11. Il résulte de tout ce qui précède que les conclusions présentées par M. A doivent être rejetées en application des dispositions précitées de l’article R. 222-1, 7° du code de justice administrative.
Sur les conclusions à fin d’injonction :
12. La présente ordonnance qui rejette les conclusions à fin d’annulation présentées par M. A n’implique aucune mesure d’exécution. Par suite, les conclusions à fin d’injonction au versement de la nouvelle bonification indiciaire présentées par M. A ou tendant au réexamen de sa situation ne peuvent qu’être rejetées.

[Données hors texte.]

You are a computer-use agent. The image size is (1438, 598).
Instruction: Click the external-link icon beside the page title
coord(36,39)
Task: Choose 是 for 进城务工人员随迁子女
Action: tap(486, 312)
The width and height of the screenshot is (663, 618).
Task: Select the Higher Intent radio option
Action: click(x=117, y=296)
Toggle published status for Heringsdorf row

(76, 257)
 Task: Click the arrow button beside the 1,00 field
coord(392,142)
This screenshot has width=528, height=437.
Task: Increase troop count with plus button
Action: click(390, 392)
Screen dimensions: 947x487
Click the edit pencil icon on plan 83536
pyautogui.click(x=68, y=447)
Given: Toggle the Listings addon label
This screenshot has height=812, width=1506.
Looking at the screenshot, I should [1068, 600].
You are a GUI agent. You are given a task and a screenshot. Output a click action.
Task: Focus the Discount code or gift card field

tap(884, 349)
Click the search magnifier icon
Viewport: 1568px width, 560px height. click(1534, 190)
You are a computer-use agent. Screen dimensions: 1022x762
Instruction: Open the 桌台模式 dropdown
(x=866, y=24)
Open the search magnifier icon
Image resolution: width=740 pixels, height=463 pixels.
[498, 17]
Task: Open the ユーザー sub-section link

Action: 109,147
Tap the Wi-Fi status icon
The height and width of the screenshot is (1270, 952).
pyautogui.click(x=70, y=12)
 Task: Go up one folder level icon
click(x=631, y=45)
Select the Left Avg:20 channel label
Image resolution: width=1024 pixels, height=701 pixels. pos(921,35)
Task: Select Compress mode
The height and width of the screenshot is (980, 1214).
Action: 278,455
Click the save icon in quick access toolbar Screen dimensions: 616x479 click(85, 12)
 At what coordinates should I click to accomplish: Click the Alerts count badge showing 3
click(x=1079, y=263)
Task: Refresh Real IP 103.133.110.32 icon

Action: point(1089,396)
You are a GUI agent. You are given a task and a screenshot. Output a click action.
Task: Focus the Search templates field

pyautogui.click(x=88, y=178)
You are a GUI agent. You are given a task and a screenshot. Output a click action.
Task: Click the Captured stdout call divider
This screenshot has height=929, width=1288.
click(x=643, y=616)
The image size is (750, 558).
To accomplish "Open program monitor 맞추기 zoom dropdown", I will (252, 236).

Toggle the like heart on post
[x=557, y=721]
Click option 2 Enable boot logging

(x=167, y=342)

Sur les frais liés au litige :
13. Les dispositions de l’article L. 761-1 du code de justice administrative font obstacle à ce que soit mis à la charge de Tours Métropole Val de Loire, qui n’est pas la partie perdante dans la présente instance, la somme de 2 500 euros que demande M. A au titre des frais exposés par lui et non compris dans les dépens.
O R D O N N E :
Article 1er : La requête de M. A est rejetée.
Article 2 : La présente ordonnance sera notifiée à M. D A.
Copie en sera adressée à Tours Métropole Val de Loire.
Fait à Orléans, le 26 mai 2025.
Le président de la 5e chambre,
Samuel DELIANCOURT
La République mande et ordonne au préfet d’Indre-et-Loire en ce qui le concerne ou à tous commissaires de justice à ce requis en ce qui concerne les voies de droit commun contre les parties privées, de pourvoir à l’exécution de la présente décision.